> _Vorliegender Text_

>>

Schon bald nach Beginn der Korrespondenz aus der amerikanischen Kriegsgefangenschaft gibt es einen Jahrestag zu begehen: am 07.12.1944 denkt Karl an seinen fünften Hochzeitstag. Auf mich wirkt das immer ziemlich abgefahren, wenn Leute in der Uniform heiraten… muss man das? Oder ist es einfach eine preiswerte Alternative zu einem Anzug, den man sonst extra würde kaufen müssen? Und manchmal frage ich mich, über welche absurden Kleinigkeiten ich mir so Gedanken machen kann…
Soon after he took up correspondence as a POW in the US, he mentions an anniversary: on December 7, 1944 Karl remembers his 5th wedding anniversary. I guess I have a somewhat different predisposition or does anyone else find it weird when people get married wearing uniforms… or is that mandatory? Or maybe it’s just an inexpensive alternative compared to buying a whole new suit in times when you need to be a penny pincher? And sometimes I wonder how seemingly little things can make me pause…
Mehr ein gemütliches Kaffeekränzchen als die große Party, aber vielleicht ist es einem danach am 07.12.1939 auch nicht. Mein Großvater war offenbar auf Heimaturlaub von der „Westfront“, wie sein Einsatzgebiet für den Zeitraum 26.08.1939 – 11.02.1940 im Wehrstammbuch gelistet ist. Fünf Jahre später jedenfalls schreibt er:
Ich bin in alle Lande verschlagen worden und zum guten Schluss in amerikanischer Kriegsgefangenschaft gelandet. Führwahr kein rühmliches Ende […]. Du hast mir gegenüber das wesentlich schwerere durchgemacht. […] die vielen Bombenangriffe auf die Heimat.
It looks more like a coffeeklatsch than a party but maybe it wasn’t exactly the time for partying generally speaking on December 7, 1939. My grandfather must have been on home leave from what is listed as „west front“ in his army register for the period August 26, 1939 to February 11, 1940. Five years later he writes:
I have been all over the place and finally ended up as a POW in America. Certainly anything but an honorable ending […]. Compared to me you had to go through a lot more. […] all the bomb raids on our homeland.

<<

> _Aufgaben_
a) Schreib aus dem Text über Karls Hochzeitstag den Abschnitt ab, der mit den Worten „It looks more“ beginnt und nach „on our homeland.“ endet.
b) Übertrage aus den Datensätzen nur die Zeilen von der Zeile mit „is (1018, 1811).“ bis einschließlich der Zeile mit „center [269, 157].“ in eine Markdown-Tabelle mit den Spalten „Nr“ und „Zeile“. Leerzeilen lässt du weg.

> _Bereitgestellte Daten_

>>

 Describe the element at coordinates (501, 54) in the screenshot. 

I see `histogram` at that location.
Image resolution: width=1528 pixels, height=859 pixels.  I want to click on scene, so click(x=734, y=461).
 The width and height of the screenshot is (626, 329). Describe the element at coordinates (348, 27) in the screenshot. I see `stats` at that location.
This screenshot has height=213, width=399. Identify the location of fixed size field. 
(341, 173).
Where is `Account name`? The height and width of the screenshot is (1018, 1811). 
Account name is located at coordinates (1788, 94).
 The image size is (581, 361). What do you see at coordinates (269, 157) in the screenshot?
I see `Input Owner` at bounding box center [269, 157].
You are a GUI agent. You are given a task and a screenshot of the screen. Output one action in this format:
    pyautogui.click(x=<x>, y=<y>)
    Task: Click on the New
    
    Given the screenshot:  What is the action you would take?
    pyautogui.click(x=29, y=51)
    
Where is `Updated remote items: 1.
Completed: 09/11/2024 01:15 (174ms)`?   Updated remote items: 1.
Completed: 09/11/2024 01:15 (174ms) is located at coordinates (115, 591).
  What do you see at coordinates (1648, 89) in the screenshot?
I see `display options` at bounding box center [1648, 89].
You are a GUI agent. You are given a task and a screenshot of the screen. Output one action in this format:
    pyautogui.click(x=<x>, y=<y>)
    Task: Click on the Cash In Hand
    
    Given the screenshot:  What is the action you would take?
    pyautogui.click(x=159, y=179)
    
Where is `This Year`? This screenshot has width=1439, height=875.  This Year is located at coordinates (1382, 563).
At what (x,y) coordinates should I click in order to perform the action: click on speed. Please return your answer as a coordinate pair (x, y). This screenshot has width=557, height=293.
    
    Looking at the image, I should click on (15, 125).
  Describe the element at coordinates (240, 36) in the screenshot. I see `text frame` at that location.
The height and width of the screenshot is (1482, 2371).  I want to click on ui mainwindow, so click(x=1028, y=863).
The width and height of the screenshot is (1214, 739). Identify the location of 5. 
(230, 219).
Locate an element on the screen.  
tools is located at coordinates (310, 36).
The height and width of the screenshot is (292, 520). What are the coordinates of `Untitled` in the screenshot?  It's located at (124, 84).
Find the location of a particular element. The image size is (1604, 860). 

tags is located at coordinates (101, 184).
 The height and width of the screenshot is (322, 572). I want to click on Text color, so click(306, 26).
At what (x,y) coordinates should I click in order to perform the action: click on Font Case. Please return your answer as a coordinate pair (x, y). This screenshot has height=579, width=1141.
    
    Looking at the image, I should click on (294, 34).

<<

> _Lösungen_
a)
It looks more like a coffeeklatsch than a party but maybe it wasn’t exactly the time for partying generally speaking on December 7, 1939. My grandfather must have been on home leave from what is listed as „west front“ in his army register for the period August 26, 1939 to February 11, 1940. Five years later he writes:
I have been all over the place and finally ended up as a POW in America. Certainly anything but an honorable ending […]. Compared to me you had to go through a lot more. […] all the bomb raids on our homeland.

b)
| Nr | Zeile |
|---|---|
| 1 | Where is `Account name`? The height and width of the screenshot is (1018, 1811).  |
| 2 | Account name is located at coordinates (1788, 94). |
| 3 |  The image size is (581, 361). What do you see at coordinates (269, 157) in the screenshot? |
| 4 | I see `Input Owner` at bounding box center [269, 157]. |